21.呼ばれぬ客の想定外(4)

「オレはキヨヒト。皆はキヨって呼んでる」


『…セイというのは?』


 後ろから抱き着いているリアムに目線を向けながら、黒豹が大きく尻尾を地に叩きつける。ぱしんと音がしても、リアムはけろりとしていた。


「リアム専用のオレの呼び名で、他の奴は使わない」


『誓約による制約か?』


「違う、な……ほら、リアムは皇帝陛下じゃん。だからリアムが使う愛称を、他の人は勝手に真似しないだけ」


 表現に困って地位のせいにしてみた。友達同士のちょっとしたあだ名なんだが、この世界でそういう習慣はないと学んでいるので、説明に困ってしまう。前世界の外国人が使う愛称のような呼び方は存在するが、子供のあだ名は存在しなかった。


 確かに「○○ちゃん」が「○△たん」になったりするのは、方程式も無いし脈絡がない。なかなか浸透しない文化だろう。オレにとってはどちらでもいいが……すごく嫌な予感がする。


 黒豹がぱたぱた尻尾を揺らした。


「それで名前は?」


『名前は契約主あるじがつけるものだ』


 後ろからリアムが回り込んで、座ったオレの膝にちょこんと乗る。小柄なので重くないが、顔のあたりで触れる黒髪が擽ったかった。ついでに、すごくいい香りがする。


「オレが付けるの?」


『そうだ』


 リアムの黒髪の匂いをかぎながら現実逃避していたオレだが、最後通牒のように突きつけられた現実に眉を顰めた。
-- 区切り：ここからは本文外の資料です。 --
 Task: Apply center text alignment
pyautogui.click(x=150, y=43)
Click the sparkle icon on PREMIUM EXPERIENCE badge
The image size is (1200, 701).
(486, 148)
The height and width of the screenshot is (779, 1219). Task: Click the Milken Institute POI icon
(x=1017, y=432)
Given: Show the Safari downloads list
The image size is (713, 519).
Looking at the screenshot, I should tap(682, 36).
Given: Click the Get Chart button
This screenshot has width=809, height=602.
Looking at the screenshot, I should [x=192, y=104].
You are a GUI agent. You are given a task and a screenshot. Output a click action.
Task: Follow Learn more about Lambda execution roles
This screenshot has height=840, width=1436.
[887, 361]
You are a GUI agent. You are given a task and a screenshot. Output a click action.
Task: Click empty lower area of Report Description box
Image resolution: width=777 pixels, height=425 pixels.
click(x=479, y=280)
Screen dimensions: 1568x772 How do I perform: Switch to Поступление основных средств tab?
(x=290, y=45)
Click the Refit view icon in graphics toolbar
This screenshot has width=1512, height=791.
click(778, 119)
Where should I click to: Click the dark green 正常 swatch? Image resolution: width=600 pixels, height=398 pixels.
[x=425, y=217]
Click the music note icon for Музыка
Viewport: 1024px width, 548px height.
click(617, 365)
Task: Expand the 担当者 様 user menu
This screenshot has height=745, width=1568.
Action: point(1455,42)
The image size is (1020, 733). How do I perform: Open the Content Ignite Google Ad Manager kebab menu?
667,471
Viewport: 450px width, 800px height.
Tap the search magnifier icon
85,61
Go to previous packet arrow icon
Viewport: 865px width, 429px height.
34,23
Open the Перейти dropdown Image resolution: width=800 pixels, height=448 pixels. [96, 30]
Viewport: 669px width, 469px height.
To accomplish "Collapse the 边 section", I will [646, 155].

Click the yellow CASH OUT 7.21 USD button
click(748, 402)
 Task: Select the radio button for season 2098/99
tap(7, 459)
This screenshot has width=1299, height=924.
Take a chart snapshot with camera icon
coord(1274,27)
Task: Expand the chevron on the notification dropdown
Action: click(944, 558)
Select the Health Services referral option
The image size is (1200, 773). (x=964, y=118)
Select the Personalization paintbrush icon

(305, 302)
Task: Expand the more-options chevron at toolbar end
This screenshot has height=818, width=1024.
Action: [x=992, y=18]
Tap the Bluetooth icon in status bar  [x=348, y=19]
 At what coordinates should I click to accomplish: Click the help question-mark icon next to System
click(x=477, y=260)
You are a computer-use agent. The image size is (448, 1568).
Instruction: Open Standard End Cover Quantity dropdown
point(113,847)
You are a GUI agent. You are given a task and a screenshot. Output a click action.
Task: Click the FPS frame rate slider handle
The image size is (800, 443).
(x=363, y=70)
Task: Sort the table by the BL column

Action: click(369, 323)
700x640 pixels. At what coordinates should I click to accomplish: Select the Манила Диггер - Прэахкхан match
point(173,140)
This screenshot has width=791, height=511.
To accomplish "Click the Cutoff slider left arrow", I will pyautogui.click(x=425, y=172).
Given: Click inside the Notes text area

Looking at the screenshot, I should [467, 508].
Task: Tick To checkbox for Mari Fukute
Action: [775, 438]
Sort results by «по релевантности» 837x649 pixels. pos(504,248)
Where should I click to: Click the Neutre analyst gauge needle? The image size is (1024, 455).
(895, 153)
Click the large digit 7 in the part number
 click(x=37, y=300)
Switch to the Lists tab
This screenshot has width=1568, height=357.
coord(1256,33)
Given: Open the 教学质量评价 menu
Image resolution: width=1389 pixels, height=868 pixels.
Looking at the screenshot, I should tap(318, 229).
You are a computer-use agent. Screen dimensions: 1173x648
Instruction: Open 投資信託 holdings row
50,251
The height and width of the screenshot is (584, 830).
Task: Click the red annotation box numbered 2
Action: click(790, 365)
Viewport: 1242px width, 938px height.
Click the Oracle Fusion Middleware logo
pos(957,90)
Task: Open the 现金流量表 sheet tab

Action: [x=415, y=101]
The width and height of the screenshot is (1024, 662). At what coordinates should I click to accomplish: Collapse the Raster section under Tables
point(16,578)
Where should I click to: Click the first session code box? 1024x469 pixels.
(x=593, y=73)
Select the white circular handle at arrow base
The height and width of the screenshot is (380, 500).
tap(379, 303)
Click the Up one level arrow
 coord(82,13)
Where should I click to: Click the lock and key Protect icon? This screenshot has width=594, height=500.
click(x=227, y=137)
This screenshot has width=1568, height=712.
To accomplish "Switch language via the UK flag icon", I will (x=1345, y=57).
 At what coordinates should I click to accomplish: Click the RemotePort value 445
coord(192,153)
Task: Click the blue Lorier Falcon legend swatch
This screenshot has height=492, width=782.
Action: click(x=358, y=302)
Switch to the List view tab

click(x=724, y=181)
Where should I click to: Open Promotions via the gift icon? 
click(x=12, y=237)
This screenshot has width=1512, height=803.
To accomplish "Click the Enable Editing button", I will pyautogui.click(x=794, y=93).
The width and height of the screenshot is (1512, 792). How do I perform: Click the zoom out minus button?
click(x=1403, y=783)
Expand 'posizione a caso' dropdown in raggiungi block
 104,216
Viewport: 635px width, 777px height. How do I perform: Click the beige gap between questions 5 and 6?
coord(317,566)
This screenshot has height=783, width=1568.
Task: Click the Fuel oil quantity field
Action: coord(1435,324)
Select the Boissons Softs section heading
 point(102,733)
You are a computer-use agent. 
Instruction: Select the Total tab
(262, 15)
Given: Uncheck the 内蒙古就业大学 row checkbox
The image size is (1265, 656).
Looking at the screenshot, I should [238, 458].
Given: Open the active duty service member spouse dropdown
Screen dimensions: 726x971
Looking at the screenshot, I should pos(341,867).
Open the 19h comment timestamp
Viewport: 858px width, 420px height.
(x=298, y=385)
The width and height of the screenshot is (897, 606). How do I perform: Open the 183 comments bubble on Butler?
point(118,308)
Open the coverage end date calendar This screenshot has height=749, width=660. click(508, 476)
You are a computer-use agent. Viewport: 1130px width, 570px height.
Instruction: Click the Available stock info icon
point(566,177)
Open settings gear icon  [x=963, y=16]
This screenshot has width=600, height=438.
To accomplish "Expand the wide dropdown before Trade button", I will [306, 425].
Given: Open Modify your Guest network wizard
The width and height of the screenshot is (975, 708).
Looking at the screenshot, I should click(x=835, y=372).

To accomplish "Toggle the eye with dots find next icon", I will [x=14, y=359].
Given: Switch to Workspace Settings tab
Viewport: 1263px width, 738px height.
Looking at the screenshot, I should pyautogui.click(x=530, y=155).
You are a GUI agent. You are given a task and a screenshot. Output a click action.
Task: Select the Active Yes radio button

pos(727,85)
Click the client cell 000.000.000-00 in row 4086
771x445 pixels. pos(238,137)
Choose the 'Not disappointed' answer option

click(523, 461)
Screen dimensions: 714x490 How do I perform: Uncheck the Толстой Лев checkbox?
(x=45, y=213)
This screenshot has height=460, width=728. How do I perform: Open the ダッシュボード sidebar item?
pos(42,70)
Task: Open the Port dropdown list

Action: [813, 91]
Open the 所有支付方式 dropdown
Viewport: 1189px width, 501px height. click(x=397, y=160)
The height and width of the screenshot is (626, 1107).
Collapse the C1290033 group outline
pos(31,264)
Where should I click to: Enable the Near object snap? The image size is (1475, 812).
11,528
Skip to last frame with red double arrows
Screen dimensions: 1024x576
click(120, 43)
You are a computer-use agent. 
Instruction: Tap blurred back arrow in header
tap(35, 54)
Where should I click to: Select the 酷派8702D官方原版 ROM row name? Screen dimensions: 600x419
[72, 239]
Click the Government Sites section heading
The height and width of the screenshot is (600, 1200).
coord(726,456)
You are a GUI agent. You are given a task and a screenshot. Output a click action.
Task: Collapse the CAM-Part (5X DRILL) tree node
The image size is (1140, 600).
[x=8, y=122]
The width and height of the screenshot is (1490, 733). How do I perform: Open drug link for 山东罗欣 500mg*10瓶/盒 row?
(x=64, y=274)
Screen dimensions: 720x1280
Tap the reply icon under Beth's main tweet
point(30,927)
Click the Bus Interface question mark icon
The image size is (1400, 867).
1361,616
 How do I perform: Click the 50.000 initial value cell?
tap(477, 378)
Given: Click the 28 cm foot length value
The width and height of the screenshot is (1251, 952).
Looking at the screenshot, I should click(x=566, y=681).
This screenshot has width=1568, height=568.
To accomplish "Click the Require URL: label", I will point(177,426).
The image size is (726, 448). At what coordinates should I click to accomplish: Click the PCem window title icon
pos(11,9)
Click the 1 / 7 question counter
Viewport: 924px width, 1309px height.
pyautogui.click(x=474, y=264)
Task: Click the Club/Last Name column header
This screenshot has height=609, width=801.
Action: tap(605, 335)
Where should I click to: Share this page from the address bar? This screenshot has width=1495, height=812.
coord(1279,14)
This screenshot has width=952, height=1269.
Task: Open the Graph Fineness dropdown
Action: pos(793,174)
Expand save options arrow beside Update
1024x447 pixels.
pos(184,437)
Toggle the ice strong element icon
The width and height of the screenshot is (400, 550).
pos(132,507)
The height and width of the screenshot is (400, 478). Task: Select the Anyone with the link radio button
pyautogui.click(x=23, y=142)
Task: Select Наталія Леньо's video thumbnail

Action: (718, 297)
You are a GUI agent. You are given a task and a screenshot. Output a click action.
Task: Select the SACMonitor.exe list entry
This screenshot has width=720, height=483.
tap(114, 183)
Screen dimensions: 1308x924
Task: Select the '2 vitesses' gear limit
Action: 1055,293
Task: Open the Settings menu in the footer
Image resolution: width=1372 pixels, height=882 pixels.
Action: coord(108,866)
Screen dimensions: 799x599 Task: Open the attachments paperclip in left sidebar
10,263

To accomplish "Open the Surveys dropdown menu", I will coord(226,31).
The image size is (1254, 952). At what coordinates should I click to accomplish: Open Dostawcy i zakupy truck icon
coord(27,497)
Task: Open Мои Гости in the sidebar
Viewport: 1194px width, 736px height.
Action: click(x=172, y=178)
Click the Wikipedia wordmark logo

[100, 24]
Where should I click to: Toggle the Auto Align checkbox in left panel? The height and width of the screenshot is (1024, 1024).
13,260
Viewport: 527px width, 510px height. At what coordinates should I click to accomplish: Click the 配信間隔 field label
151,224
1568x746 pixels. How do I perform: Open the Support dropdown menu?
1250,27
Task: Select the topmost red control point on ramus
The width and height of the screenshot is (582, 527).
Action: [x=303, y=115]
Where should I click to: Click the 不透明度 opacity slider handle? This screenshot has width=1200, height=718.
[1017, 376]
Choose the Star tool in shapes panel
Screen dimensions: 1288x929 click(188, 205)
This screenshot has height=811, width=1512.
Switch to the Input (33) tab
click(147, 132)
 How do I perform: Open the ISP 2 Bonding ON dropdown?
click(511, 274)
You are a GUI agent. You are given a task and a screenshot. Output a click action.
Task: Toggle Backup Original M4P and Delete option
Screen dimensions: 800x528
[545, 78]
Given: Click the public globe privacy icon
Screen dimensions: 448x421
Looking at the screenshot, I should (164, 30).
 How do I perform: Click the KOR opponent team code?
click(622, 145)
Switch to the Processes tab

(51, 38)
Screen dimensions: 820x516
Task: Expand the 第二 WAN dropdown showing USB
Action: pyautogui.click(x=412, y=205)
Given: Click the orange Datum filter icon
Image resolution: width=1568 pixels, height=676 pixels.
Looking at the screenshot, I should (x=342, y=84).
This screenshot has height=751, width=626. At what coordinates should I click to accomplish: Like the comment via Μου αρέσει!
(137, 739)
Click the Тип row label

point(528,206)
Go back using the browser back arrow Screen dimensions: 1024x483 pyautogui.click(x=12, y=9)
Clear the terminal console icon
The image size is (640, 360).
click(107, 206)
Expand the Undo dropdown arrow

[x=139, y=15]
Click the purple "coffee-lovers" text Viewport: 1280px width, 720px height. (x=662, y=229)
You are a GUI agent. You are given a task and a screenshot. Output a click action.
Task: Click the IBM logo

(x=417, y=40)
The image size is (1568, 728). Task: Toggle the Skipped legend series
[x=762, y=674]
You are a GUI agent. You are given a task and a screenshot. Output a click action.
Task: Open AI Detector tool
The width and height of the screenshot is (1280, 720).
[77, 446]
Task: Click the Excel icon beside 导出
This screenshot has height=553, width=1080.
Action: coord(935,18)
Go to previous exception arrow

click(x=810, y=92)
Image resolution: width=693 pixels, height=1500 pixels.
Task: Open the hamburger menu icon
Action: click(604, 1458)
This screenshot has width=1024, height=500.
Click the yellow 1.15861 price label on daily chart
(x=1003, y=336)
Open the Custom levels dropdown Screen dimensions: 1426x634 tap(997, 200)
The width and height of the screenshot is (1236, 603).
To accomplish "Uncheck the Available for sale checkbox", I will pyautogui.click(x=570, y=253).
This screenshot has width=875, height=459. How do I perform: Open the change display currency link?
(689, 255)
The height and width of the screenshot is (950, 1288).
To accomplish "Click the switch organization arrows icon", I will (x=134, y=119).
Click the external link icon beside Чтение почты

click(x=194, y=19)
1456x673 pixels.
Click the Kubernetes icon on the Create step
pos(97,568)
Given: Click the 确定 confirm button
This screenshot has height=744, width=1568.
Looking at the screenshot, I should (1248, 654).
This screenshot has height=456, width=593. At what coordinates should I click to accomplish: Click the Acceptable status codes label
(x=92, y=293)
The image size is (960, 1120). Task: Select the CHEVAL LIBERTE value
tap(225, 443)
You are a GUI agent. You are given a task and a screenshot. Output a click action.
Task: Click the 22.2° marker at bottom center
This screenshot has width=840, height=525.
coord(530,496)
 正直、オレのネーミングセンスは酷い。そりゃもう、かつて中学校の友人が呆れて頭を抱えたくらい酷かった。ペットの犬に「いぬ」と名付けようとしたレベルだ。


「黒豹……か」


 かつてのゲームネームだったDDは、イケメンの友人が付けてくれたのだが何かの略だったな。確か……ダークなんたら……ダメだ、覚えてないわ。そういう略した頭文字の方が言い逃れが出来ていいかも知れない。


「えっと…うーんと」


 唸りながら、黒豹をそのまま英語にするとブラックパンサー。あれ、パンサーでいいんだよな? レパードも豹じゃね? でもピンクパンサーって豹だったよな。混乱しながら頭文字を抜いたらBP……どっかの国の石油会社みたいになったぞ。これはマズイ。


 レパードって豹に自動翻訳されるんだろうか。だとしたら「豹に豹って名づけるなんてバカだ」と思われかねない。ライオンなら「レオ」で片付いたのに、残念だ。